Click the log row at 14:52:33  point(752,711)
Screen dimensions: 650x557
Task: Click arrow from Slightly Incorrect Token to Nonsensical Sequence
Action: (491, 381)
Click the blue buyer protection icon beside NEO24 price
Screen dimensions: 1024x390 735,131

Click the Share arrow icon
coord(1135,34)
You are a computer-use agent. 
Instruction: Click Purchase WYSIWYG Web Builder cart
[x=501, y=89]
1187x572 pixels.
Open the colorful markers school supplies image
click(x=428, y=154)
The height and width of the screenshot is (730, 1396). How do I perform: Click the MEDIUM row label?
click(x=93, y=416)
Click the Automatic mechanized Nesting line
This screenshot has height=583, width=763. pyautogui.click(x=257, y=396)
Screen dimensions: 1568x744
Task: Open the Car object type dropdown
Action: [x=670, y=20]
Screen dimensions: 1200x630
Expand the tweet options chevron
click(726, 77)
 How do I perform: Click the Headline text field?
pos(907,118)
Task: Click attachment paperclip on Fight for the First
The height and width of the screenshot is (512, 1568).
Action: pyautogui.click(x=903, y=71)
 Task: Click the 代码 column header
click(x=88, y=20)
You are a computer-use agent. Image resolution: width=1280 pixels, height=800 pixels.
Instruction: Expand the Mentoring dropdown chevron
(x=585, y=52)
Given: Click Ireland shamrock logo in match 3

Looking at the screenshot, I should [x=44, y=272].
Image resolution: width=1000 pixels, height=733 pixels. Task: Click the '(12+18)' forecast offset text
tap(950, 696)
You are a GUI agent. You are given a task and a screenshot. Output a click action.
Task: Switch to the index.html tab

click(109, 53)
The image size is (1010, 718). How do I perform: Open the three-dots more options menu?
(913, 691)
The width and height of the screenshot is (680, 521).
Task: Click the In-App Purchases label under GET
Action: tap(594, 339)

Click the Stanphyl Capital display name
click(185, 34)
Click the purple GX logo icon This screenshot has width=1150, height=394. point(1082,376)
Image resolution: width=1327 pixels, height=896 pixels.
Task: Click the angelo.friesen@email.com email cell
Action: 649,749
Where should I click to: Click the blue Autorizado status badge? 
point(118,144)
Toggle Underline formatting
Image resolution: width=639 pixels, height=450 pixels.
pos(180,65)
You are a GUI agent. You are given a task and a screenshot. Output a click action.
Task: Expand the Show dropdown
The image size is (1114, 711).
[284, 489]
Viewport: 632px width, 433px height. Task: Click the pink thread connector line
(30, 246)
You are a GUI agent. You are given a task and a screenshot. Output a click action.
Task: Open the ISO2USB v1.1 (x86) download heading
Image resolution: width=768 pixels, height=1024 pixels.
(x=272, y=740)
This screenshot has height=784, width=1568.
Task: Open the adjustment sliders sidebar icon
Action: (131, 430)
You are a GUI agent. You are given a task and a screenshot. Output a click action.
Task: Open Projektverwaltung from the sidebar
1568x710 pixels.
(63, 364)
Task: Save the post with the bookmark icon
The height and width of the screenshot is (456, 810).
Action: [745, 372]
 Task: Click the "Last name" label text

■ ■ ■ ■

Print all the entries exactly as written.

Click the log row at 14:52:33  point(752,711)
Screen dimensions: 650x557
Task: Click arrow from Slightly Incorrect Token to Nonsensical Sequence
Action: (491, 381)
Click the blue buyer protection icon beside NEO24 price
Screen dimensions: 1024x390 735,131

Click the Share arrow icon
coord(1135,34)
You are a computer-use agent. 
Instruction: Click Purchase WYSIWYG Web Builder cart
[x=501, y=89]
1187x572 pixels.
Open the colorful markers school supplies image
click(x=428, y=154)
The height and width of the screenshot is (730, 1396). How do I perform: Click the MEDIUM row label?
click(x=93, y=416)
Click the Automatic mechanized Nesting line
This screenshot has height=583, width=763. pyautogui.click(x=257, y=396)
Screen dimensions: 1568x744
Task: Open the Car object type dropdown
Action: [x=670, y=20]
Screen dimensions: 1200x630
Expand the tweet options chevron
click(726, 77)
 How do I perform: Click the Headline text field?
pos(907,118)
Task: Click attachment paperclip on Fight for the First
The height and width of the screenshot is (512, 1568).
Action: pyautogui.click(x=903, y=71)
 Task: Click the 代码 column header
click(x=88, y=20)
You are a computer-use agent. Image resolution: width=1280 pixels, height=800 pixels.
Instruction: Expand the Mentoring dropdown chevron
(x=585, y=52)
Given: Click Ireland shamrock logo in match 3

Looking at the screenshot, I should [x=44, y=272].
Image resolution: width=1000 pixels, height=733 pixels. Task: Click the '(12+18)' forecast offset text
tap(950, 696)
You are a GUI agent. You are given a task and a screenshot. Output a click action.
Task: Switch to the index.html tab

click(109, 53)
The image size is (1010, 718). How do I perform: Open the three-dots more options menu?
(913, 691)
The width and height of the screenshot is (680, 521).
Task: Click the In-App Purchases label under GET
Action: tap(594, 339)

Click the Stanphyl Capital display name
click(185, 34)
Click the purple GX logo icon This screenshot has width=1150, height=394. point(1082,376)
Image resolution: width=1327 pixels, height=896 pixels.
Task: Click the angelo.friesen@email.com email cell
Action: 649,749
Where should I click to: Click the blue Autorizado status badge? 
point(118,144)
Toggle Underline formatting
Image resolution: width=639 pixels, height=450 pixels.
pos(180,65)
You are a GUI agent. You are given a task and a screenshot. Output a click action.
Task: Expand the Show dropdown
The image size is (1114, 711).
[284, 489]
Viewport: 632px width, 433px height. Task: Click the pink thread connector line
(30, 246)
You are a GUI agent. You are given a task and a screenshot. Output a click action.
Task: Open the ISO2USB v1.1 (x86) download heading
Image resolution: width=768 pixels, height=1024 pixels.
(x=272, y=740)
This screenshot has height=784, width=1568.
Task: Open the adjustment sliders sidebar icon
Action: (131, 430)
You are a GUI agent. You are given a task and a screenshot. Output a click action.
Task: Open Projektverwaltung from the sidebar
1568x710 pixels.
(63, 364)
Task: Save the post with the bookmark icon
The height and width of the screenshot is (456, 810).
Action: [745, 372]
 Task: Click the "Last name" label text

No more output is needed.